**WHAT TO DO**
Can you echo the passage on measuring intraday volatility and correlation seasonality word for word, starting with "For other approaches" and going on through "understand this analysis."?

**PASSAGE GIVEN**
»»
For volatility you could consider the GARCH family with the parameters as time-varying, or with dummy variables in the variance equation. For the non-parametric approach that you desire you could look at wavelet volatility which is varying intraday in both the time and frequency domains.
If you want to measure seasonality in the correlation dynamics there are various methods. If you sample data in bars and not at ticks (since numerical optimisation of MLE is extremely tedious for more than 2000 rows), you can use parametric or non-parametric stochastic copulas (non-Gaussian) such as the symmetrized Joe-Clayton copula. This presumes that both the intraday linear correlation and asymptotic tail correlations (as well as all quantile correlations over the reals) are time-varying. If you are primarily interested in correlation that is only sensitive to monotone relations, you can do an integral transform on this parameter and recover the time-varying kendall tau or spearman rho. Again for the non-parametric version there are various filters from signal processing to efficiently evaluate dynamic correlations, and you can also investigate time-dynamic wavelet phase-differencing through an inverse tangent transform of the real and imaginary coefficients as well as wavelet covariation - mostly if you are also interested in intraday frequency-domain shifts in the correlations.
For other approaches you should view the econophysics literature which is quite big in this kind of pattern mining.
But I struggle to see how this could be useful apart from an empirical/science perspective. Perhaps if you are liquidating, I can understand this analysis.
««
**MATERIAL**
»»
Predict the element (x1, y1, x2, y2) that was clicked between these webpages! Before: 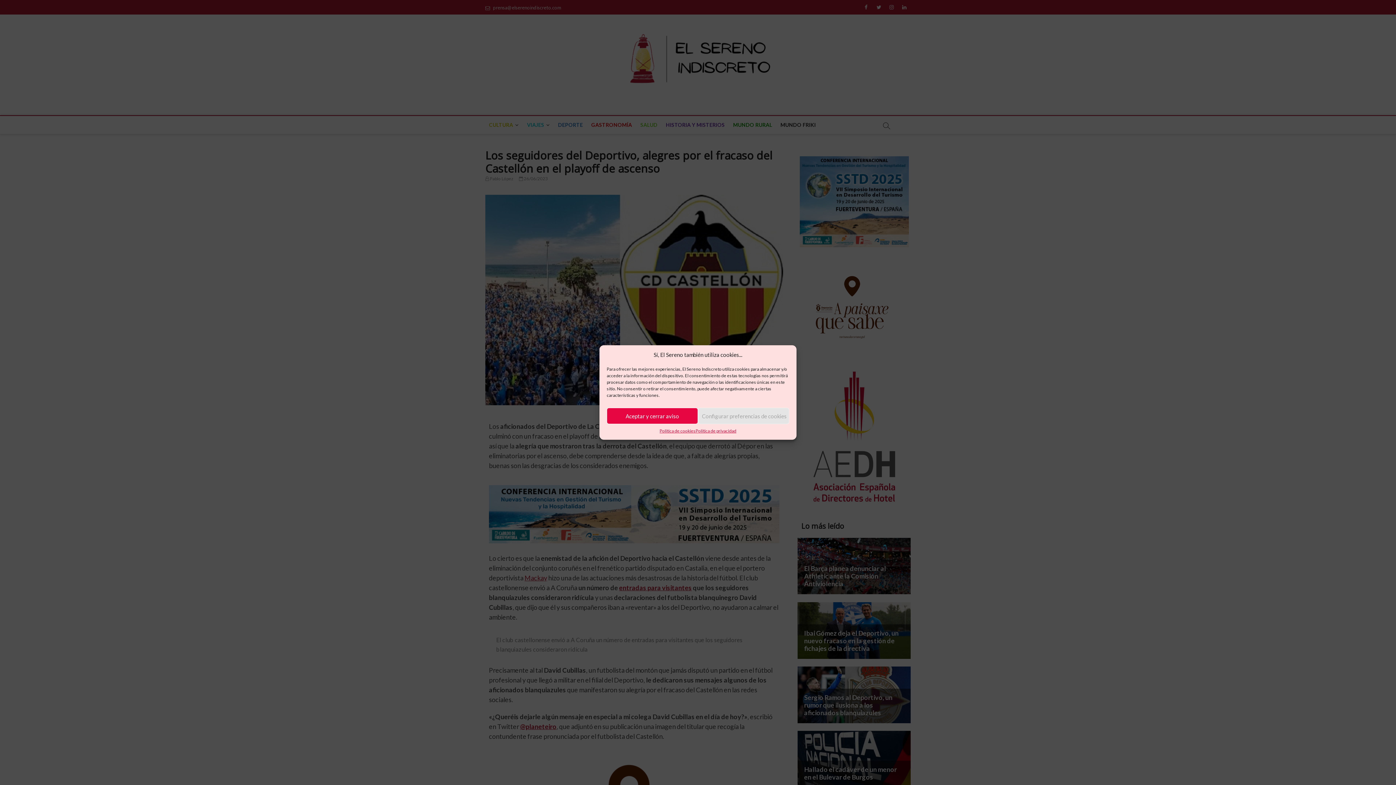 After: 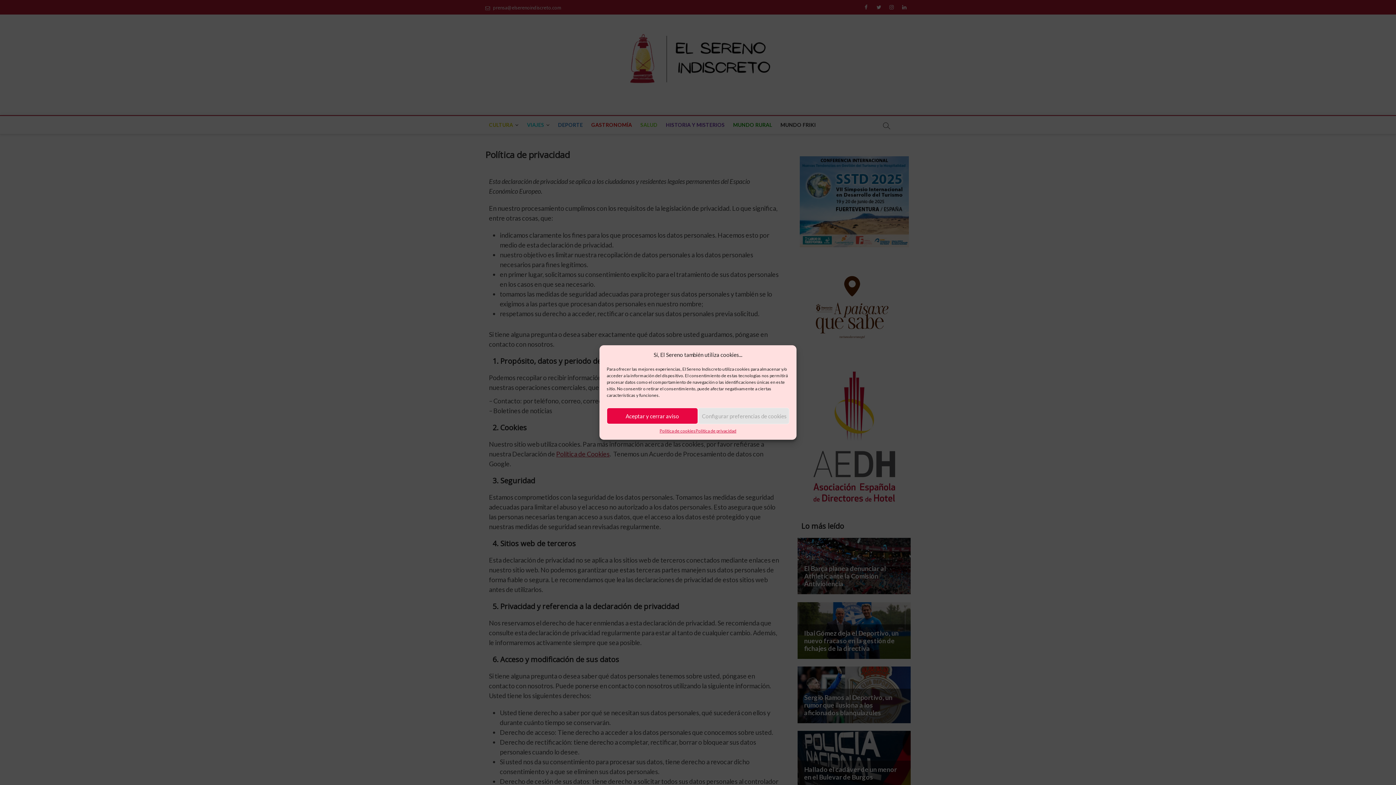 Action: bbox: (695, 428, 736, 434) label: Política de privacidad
««
**OUTPUT BELOW**
For other approaches you should view the econophysics literature which is quite big in this kind of pattern mining.
But I struggle to see how this could be useful apart from an empirical/science perspective. Perhaps if you are liquidating, I can understand this analysis.